Direction » Retype all of the material below line for line, with no changes.

Dataset records »

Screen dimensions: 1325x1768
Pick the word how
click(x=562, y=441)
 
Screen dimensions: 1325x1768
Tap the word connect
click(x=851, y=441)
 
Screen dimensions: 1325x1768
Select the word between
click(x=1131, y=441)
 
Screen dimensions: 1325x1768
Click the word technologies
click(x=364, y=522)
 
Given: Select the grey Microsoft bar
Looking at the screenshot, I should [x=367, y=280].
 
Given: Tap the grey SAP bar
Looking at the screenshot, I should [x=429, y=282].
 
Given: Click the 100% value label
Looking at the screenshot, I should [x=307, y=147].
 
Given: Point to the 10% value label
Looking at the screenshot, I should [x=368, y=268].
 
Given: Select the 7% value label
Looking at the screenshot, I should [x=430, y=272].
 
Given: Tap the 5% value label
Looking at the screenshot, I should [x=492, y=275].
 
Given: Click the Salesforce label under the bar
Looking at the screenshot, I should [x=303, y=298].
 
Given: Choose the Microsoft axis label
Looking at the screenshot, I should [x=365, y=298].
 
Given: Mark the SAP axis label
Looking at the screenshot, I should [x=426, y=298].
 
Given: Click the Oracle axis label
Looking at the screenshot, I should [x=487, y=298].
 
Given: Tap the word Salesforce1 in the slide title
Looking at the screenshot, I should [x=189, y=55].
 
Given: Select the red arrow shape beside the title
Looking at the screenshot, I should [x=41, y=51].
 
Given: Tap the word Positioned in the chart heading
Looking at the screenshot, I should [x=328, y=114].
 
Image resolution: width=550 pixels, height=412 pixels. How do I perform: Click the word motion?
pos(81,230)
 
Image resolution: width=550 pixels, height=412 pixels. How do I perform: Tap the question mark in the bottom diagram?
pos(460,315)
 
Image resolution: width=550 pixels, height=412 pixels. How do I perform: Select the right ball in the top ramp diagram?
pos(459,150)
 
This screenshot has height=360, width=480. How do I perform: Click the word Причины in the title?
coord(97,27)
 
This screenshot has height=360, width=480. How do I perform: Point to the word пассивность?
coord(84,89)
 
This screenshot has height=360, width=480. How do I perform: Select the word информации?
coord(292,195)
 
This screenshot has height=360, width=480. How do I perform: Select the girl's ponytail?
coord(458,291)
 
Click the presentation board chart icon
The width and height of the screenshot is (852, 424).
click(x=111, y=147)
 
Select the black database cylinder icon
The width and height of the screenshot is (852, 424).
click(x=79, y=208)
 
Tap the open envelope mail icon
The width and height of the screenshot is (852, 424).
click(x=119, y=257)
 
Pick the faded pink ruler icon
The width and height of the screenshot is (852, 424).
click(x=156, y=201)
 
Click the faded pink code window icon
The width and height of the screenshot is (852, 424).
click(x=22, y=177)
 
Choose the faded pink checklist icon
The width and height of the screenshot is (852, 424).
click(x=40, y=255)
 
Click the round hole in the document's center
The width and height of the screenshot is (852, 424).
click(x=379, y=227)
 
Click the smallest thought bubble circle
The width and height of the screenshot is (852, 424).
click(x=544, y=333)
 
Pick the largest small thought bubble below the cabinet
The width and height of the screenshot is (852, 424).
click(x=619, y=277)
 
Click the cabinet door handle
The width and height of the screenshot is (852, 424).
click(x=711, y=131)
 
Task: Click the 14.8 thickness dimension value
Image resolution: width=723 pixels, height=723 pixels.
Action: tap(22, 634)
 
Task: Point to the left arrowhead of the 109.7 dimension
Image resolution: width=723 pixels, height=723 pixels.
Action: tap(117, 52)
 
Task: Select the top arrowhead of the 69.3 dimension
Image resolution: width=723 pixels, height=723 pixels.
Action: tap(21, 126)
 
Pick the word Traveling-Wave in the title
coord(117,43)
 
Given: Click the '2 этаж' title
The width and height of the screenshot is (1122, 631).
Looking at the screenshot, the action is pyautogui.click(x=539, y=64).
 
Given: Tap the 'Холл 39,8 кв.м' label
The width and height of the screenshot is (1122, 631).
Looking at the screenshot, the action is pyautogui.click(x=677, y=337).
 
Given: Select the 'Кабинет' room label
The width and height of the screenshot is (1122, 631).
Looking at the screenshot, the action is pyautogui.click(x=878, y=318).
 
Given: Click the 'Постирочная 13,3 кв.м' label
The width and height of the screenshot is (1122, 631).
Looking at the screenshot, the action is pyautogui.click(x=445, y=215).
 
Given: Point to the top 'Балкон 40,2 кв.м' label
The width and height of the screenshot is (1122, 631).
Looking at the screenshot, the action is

Response »
Screen dimensions: 1325x1768
Pick the word how
click(x=562, y=441)
 
Screen dimensions: 1325x1768
Tap the word connect
click(x=851, y=441)
 
Screen dimensions: 1325x1768
Select the word between
click(x=1131, y=441)
 
Screen dimensions: 1325x1768
Click the word technologies
click(x=364, y=522)
 
Given: Select the grey Microsoft bar
Looking at the screenshot, I should [x=367, y=280].
 
Given: Tap the grey SAP bar
Looking at the screenshot, I should [x=429, y=282].
 
Given: Click the 100% value label
Looking at the screenshot, I should [x=307, y=147].
 
Given: Point to the 10% value label
Looking at the screenshot, I should [x=368, y=268].
 
Given: Select the 7% value label
Looking at the screenshot, I should [x=430, y=272].
 
Given: Tap the 5% value label
Looking at the screenshot, I should [x=492, y=275].
 
Given: Click the Salesforce label under the bar
Looking at the screenshot, I should [x=303, y=298].
 
Given: Choose the Microsoft axis label
Looking at the screenshot, I should [x=365, y=298].
 
Given: Mark the SAP axis label
Looking at the screenshot, I should [x=426, y=298].
 
Given: Click the Oracle axis label
Looking at the screenshot, I should [x=487, y=298].
 
Given: Tap the word Salesforce1 in the slide title
Looking at the screenshot, I should [x=189, y=55].
 
Given: Select the red arrow shape beside the title
Looking at the screenshot, I should [x=41, y=51].
 
Given: Tap the word Positioned in the chart heading
Looking at the screenshot, I should [x=328, y=114].
 
Image resolution: width=550 pixels, height=412 pixels. How do I perform: Click the word motion?
pos(81,230)
 
Image resolution: width=550 pixels, height=412 pixels. How do I perform: Tap the question mark in the bottom diagram?
pos(460,315)
 
Image resolution: width=550 pixels, height=412 pixels. How do I perform: Select the right ball in the top ramp diagram?
pos(459,150)
 
This screenshot has height=360, width=480. How do I perform: Click the word Причины in the title?
coord(97,27)
 
This screenshot has height=360, width=480. How do I perform: Point to the word пассивность?
coord(84,89)
 
This screenshot has height=360, width=480. How do I perform: Select the word информации?
coord(292,195)
 
This screenshot has height=360, width=480. How do I perform: Select the girl's ponytail?
coord(458,291)
 
Click the presentation board chart icon
The width and height of the screenshot is (852, 424).
click(x=111, y=147)
 
Select the black database cylinder icon
The width and height of the screenshot is (852, 424).
click(x=79, y=208)
 
Tap the open envelope mail icon
The width and height of the screenshot is (852, 424).
click(x=119, y=257)
 
Pick the faded pink ruler icon
The width and height of the screenshot is (852, 424).
click(x=156, y=201)
 
Click the faded pink code window icon
The width and height of the screenshot is (852, 424).
click(x=22, y=177)
 
Choose the faded pink checklist icon
The width and height of the screenshot is (852, 424).
click(x=40, y=255)
 
Click the round hole in the document's center
The width and height of the screenshot is (852, 424).
click(x=379, y=227)
 
Click the smallest thought bubble circle
The width and height of the screenshot is (852, 424).
click(x=544, y=333)
 
Pick the largest small thought bubble below the cabinet
The width and height of the screenshot is (852, 424).
click(x=619, y=277)
 
Click the cabinet door handle
The width and height of the screenshot is (852, 424).
click(x=711, y=131)
 
Task: Click the 14.8 thickness dimension value
Image resolution: width=723 pixels, height=723 pixels.
Action: tap(22, 634)
 
Task: Point to the left arrowhead of the 109.7 dimension
Image resolution: width=723 pixels, height=723 pixels.
Action: tap(117, 52)
 
Task: Select the top arrowhead of the 69.3 dimension
Image resolution: width=723 pixels, height=723 pixels.
Action: tap(21, 126)
 
Pick the word Traveling-Wave in the title
coord(117,43)
 
Given: Click the '2 этаж' title
The width and height of the screenshot is (1122, 631).
Looking at the screenshot, the action is pyautogui.click(x=539, y=64).
 
Given: Tap the 'Холл 39,8 кв.м' label
The width and height of the screenshot is (1122, 631).
Looking at the screenshot, the action is pyautogui.click(x=677, y=337).
 
Given: Select the 'Кабинет' room label
The width and height of the screenshot is (1122, 631).
Looking at the screenshot, the action is pyautogui.click(x=878, y=318).
 
Given: Click the 'Постирочная 13,3 кв.м' label
The width and height of the screenshot is (1122, 631).
Looking at the screenshot, the action is pyautogui.click(x=445, y=215).
 
Given: Point to the top 'Балкон 40,2 кв.м' label
The width and height of the screenshot is (1122, 631).
Looking at the screenshot, the action is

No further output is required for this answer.